The MDX here is flat on the date, but it had treated to all do it. I mean, look at the big surge. This took three days up now. Maybe needs to consolidate a bit in here, but it did bounce off the 50. We noticed that on the SPY as well, every time the market trades off the 50, it bounces. And this also coincides with the Mcclellan oscillator, getting into an extreme oversold position. Now, it seems to be pretty consistent, this pullback, but it does make higher lows. So obviously big, strong, rising channel. The DOW is up 0.23 here this morning also bounced off the 50 bounce off the trend line, maybe coming into the apex of a wedge. Trannies up 0.58. This is consolidating in here. ...

So let's look at the ETFs that we follow. The financial sector popping out here, trading back almost all time highs. ... just a dollar short of all time highs. If this busts out...this is going to trade to... You could actually look to add. This is a big reverse head and shoulders pattern. Maybe a cup and handle would be a better way to describe it. Here's your cup. Here's your handle. That's a major breakout. So what this is also indicating for markets is that we could expect with the Feds tapering, we could expect interest rates to firm up from up from their current levels, even though the Fed is going to hold interest rates near zero, the bond market itself will start to price in, a bit higher interest rate.

And this is good for the banks. Banks make much more money with higher interest rates. It's not necessarily good for the economy, but if you have a very strong economy, you can handle higher rates--not a lot higher, but still, under 1%, it's still such cheap money. You can borrow money all day long at 1%, and you should be able to repay that. The problem with higher rates though, is that the Fed with such a huge debt now putting on trillions and trillions of dollars to the pandemic, kinda love rates to go too high because they need to pay them back and they need to pay the interest on the bonds.

So if rates go up, that could be detrimental to the bond. The Fed is trying to maintain a liquid balance sheet because they have to roll bonds come due. So if you sell bonds to the market at 0.25% or 0.5%, that's your rate of interest that you have to pay for the length of the bond. Now, if that bond is a five-year bond or a two year bond, then you're fine. But when you roll that, you need to go to the market to fund your government. And if the 0.25 comes due after two years, you have to go back to the market to replace that. And if rates are much higher, the Feds are going to run into some trouble, trying to maintain their interest payments. That'll take up a big chunk of their budget.
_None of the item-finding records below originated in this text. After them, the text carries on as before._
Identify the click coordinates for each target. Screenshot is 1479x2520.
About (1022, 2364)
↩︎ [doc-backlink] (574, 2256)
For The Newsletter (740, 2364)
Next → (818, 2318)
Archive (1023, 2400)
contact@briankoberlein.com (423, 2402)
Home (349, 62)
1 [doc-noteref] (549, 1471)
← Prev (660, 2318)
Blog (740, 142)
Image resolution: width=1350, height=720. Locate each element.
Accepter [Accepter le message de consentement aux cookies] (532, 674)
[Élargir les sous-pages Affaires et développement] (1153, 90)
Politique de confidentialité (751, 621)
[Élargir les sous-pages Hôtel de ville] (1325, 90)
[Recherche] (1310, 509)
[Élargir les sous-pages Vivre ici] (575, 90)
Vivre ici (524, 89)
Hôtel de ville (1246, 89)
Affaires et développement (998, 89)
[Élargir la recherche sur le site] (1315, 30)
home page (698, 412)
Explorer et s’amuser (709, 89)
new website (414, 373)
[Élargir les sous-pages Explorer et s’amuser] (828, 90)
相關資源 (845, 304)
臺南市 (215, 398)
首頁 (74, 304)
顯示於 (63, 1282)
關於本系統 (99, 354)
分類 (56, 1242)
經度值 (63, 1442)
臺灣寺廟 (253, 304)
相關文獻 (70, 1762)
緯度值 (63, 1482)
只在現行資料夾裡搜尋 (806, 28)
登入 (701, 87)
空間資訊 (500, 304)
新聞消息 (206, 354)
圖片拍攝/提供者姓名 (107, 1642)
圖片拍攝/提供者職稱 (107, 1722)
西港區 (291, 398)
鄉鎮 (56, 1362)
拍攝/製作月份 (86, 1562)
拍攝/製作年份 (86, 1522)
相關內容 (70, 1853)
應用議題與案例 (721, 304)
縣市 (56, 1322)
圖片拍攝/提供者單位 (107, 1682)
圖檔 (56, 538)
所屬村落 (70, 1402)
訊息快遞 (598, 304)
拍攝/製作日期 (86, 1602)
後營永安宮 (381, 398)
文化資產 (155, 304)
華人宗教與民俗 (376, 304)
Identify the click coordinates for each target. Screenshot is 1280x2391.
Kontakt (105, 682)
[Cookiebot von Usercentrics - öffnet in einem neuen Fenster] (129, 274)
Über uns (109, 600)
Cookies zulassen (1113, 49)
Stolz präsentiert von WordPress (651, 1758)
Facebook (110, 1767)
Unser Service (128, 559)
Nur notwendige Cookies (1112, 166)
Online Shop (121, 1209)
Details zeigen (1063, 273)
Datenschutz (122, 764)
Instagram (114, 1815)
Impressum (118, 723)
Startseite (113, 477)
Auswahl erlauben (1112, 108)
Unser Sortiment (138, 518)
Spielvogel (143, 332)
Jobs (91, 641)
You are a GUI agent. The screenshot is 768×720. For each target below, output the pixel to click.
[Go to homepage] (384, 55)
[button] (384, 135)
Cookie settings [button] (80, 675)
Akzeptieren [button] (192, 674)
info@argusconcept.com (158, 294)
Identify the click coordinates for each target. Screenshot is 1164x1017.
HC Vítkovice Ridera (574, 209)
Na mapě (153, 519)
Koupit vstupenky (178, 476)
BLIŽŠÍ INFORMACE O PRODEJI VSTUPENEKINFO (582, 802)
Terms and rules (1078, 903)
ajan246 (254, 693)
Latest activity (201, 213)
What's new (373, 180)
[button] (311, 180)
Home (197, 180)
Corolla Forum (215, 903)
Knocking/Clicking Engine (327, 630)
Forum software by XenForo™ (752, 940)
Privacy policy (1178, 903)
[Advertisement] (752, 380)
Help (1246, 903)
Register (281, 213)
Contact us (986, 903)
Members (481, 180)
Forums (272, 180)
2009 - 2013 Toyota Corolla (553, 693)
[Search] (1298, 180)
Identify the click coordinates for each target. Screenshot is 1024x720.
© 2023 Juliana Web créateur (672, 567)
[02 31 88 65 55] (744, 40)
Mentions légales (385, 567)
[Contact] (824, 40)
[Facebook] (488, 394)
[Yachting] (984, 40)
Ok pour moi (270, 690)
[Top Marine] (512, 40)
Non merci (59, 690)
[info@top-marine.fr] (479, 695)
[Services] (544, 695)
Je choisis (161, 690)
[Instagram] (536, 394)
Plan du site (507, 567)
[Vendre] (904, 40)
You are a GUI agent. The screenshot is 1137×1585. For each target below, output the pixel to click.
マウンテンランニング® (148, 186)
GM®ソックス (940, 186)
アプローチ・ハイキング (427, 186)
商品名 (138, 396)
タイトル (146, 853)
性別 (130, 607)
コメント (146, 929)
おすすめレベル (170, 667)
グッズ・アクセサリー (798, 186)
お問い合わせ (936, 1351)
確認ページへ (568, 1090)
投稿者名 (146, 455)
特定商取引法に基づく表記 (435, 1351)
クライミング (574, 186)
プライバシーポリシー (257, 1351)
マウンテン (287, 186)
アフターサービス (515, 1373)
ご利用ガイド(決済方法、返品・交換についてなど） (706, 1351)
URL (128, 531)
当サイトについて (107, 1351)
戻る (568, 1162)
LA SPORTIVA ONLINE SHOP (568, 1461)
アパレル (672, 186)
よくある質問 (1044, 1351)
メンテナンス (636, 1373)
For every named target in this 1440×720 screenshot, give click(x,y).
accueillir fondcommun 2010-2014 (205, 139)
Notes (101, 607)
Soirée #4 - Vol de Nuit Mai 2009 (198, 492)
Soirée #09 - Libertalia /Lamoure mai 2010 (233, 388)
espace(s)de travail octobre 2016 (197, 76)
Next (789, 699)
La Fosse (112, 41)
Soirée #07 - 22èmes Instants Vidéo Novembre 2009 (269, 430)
There are some other big, strong economic theories about the US dollar being the world currency, and that actually is one of the biggest exports that the US has is their dollar. It's much too difficult, in the short period of time that we have here, to talk about what that all means. Suffice it to say that because that's their biggest export, there will be demand to buy US dollars. And so in buying US dollars, it quite often is shown in the purchase of bonds, the US treasuries. Though the Fed may be tapering their buying because the US exports so much us dollars, there still will be may be not as much pressure on markets to price the Fed bonds higher (US treasuries) because there's such a big demand for US dollars vis-a-vis the bond market. So what does that all mean? It means that markets are going higher. The bull market is well in place, and we should see it continue to go. That's my theory. And I'm sticking to it.